**Assignment**
Copy the passage on Auslan below word for word, between "There is no" and "as in Fiji.", inclusive.

**Selected text**
There is no standard dialect of Auslan. Standard dialects arise through the support of institutions, such as the media, education, government and the law. As this support has not existed for most sign languages, coupled with the lack of a widely used written form and communications technologies, Auslan has probably diverged much more rapidly from BSL than Australian English has from British English.

Auslan was introduced to Papua New Guinea, where it mixed with local or home sign and Tok Pisin to produce Papua New Guinean Sign Language. Sign languages related to Auslan also appear to be used in some other parts of the Asia-Pacific, such as in Fiji.

===Dialects===
Linguists often regard Auslan as having two major dialects—Northern (Queensland and New South Wales), and Southern (Victoria, Tasmania, South Australia, and Western Australia). The vocabulary of the two dialects traditionally differed significantly, with different signs used even for very common concepts such as colours, animals, and days of the week; differences in grammar appear to be slight.

These two dialects may have roots in older dialectal differences from the United Kingdom, brought over by deaf immigrants who founded the first schools for the deaf in Australia — varieties from the southeast of England in Melbourne and Scottish varieties in Sydney, although the relationship between lexical variation in the UK and Australia appears much more complicated than this (some Auslan signs appear similar to signs used in a range of regional varieties of BSL). Before schools were established elsewhere, deaf children attended one of these two initial schools, and brought signs back to their own states. As schools opened up in each state, new signs also developed in the dormitories and playgrounds of these institutions. As a result, Auslan users can identify more precise regional varieties (e.g., "Sydney sign", "Melbourne sign", "Perth sign", "Adelaide sign" and "Brisbane sign"), and even vocabulary that may have been unique to individual schools. In a conversation between two strangers, one from Melbourne and the other from Perth, it is likely that one will use a small number of signs unfamiliar to the other, despite both belonging to the same "southern dialect". Signers can often identify which school someone went to, even within a few short utterances.

Despite these differences, communication between Auslan users from different regions poses little difficulty for most deaf Australians, who often become aware of different regional vocabulary as they grow older, through travel and deaf community networks, and because deaf people are so well practised in bridging barriers to communication.

==Indigenous Australian sign languages and Auslan==

A number of Indigenous Australian sign languages exist, unrelated to Auslan, such as Warlpiri Sign Language and Yolngu Sign Language. They occur in the southern, central, and western desert regions, coastal Arnhem Land, some islands of the north coast, the western side of Cape York Peninsula, and on some Torres Strait Islands. They have also been noted as far south as the Murray River.

Deaf Indigenous people of Far North Queensland (extending from Yarrabah to Cape York) form a distinct signing community using a dialect of Auslan; it has features of Indigenous sign languages and gestural systems as well as signs and grammar of Auslan.

==Written and recorded Auslan==
Auslan has no written form; in the past transcribing Auslan was largely an academic exercise. The first Auslan dictionaries used either photographs or drawings with motion arrows to describe signs; more recently, technology has made possible the use of short video clips on CD-ROM or online dictionaries.

SignWriting, however, has its adherents in Australia.

A Silent Agreement was Australia's first theatrically released feature film to showcase Australian Sign Language in its main dialogue and as a plot element, with some scenes depicted entirely in Auslan. There is also one scene where the characters discuss the risky politics of using non-deaf actors using sign language in film.

**Entries shown**
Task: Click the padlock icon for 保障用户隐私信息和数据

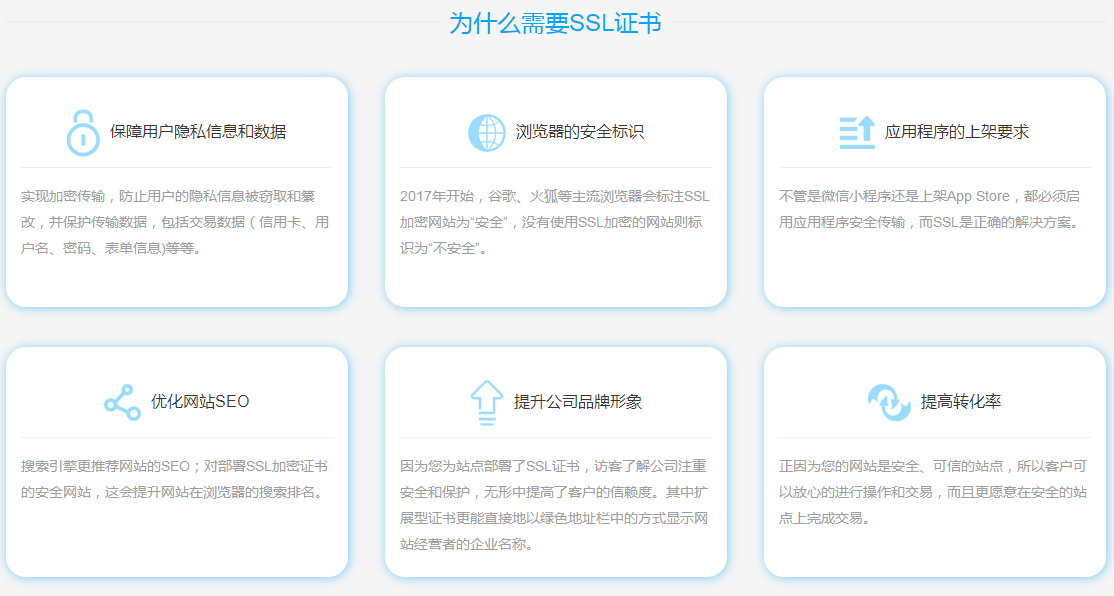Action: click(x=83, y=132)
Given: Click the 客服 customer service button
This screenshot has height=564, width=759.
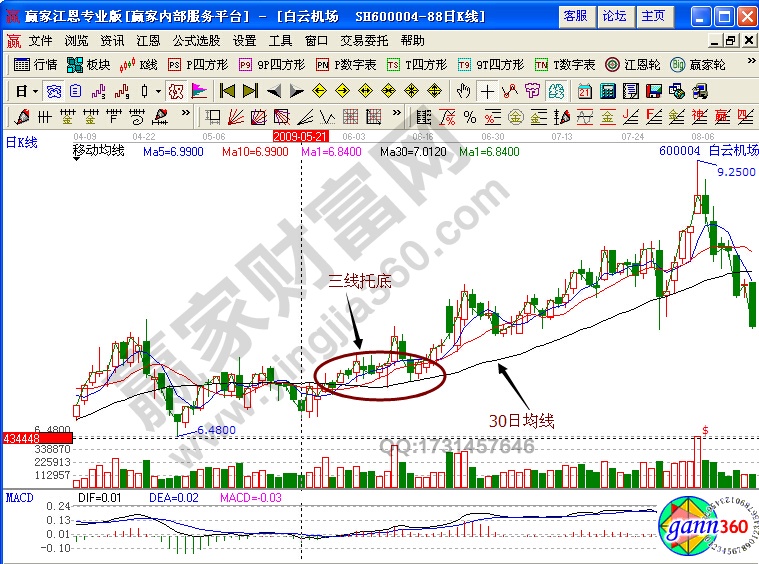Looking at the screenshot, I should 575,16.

* * *

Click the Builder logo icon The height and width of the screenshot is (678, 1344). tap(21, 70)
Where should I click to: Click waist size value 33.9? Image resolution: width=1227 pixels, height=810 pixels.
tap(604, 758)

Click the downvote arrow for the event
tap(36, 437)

* * *

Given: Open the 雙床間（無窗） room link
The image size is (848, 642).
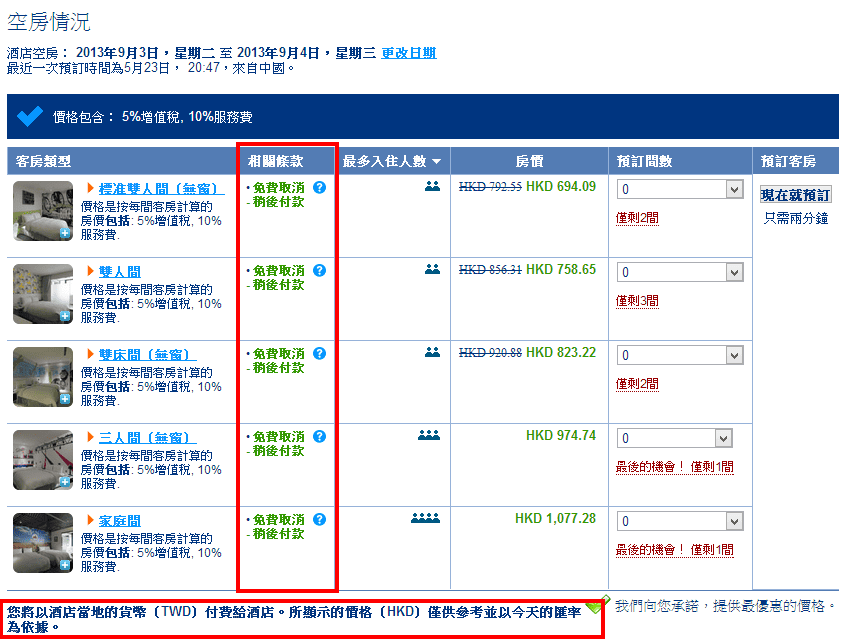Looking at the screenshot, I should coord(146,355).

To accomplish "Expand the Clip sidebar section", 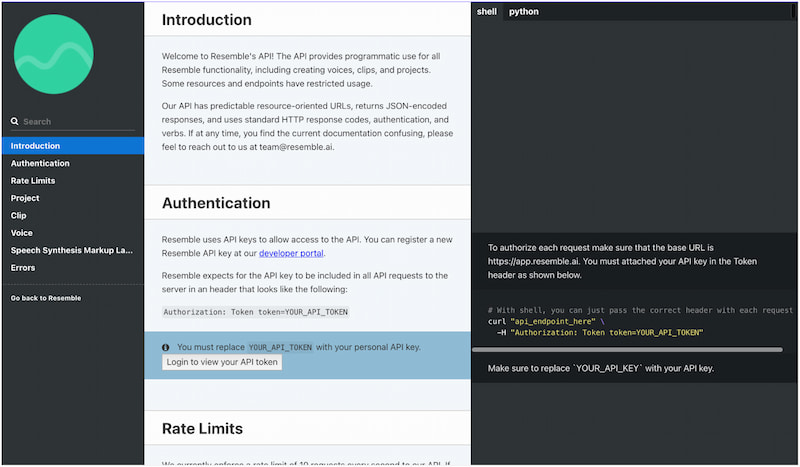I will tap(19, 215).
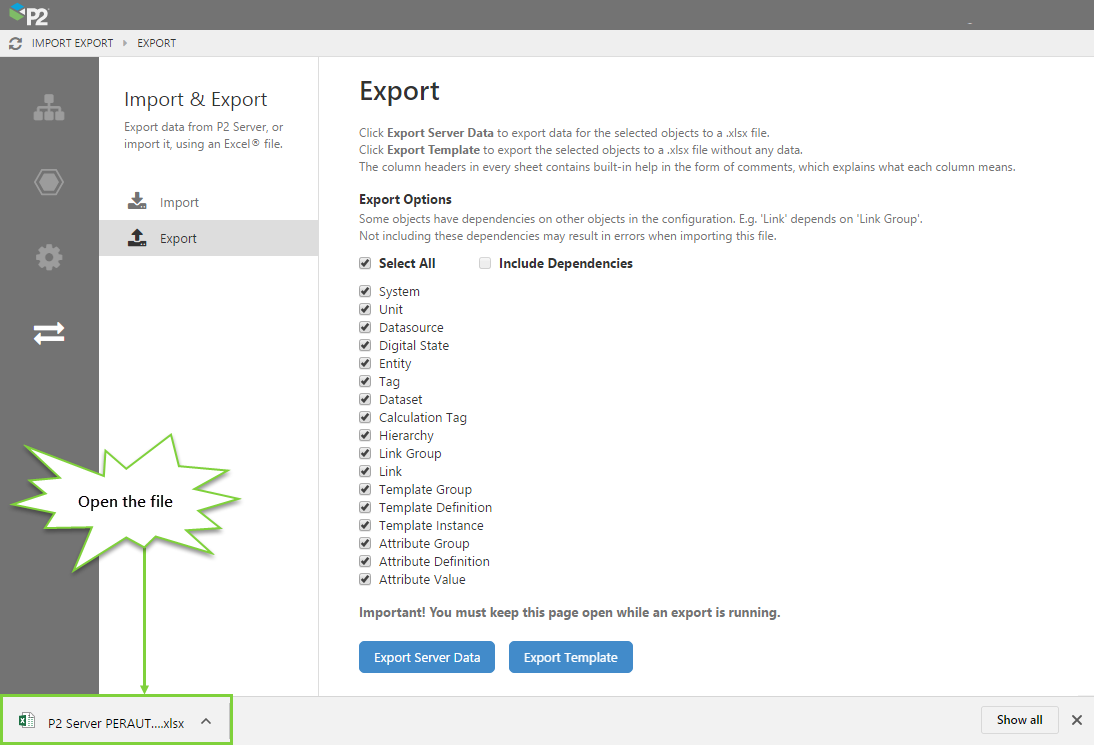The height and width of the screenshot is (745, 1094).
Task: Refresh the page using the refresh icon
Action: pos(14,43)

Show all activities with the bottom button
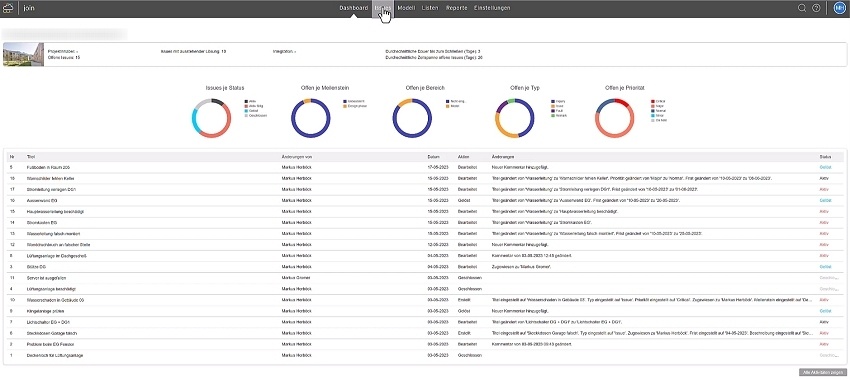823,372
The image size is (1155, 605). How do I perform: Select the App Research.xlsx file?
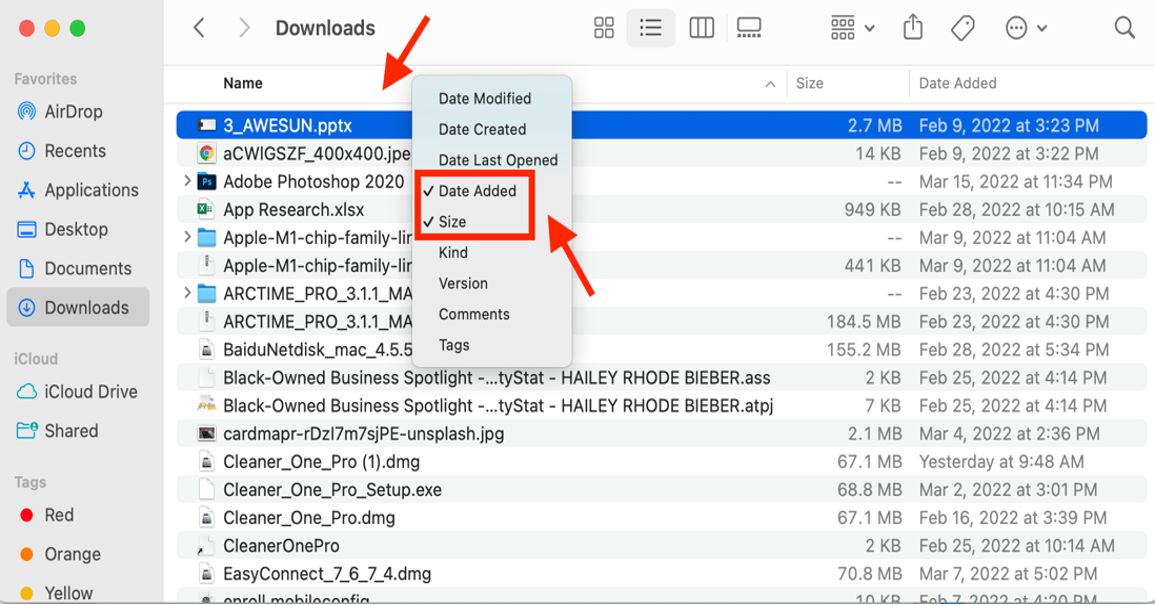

**Solution to this problem**
There is no standard dialect of Auslan. Standard dialects arise through the support of institutions, such as the media, education, government and the law. As this support has not existed for most sign languages, coupled with the lack of a widely used written form and communications technologies, Auslan has probably diverged much more rapidly from BSL than Australian English has from British English.

Auslan was introduced to Papua New Guinea, where it mixed with local or home sign and Tok Pisin to produce Papua New Guinean Sign Language. Sign languages related to Auslan also appear to be used in some other parts of the Asia-Pacific, such as in Fiji.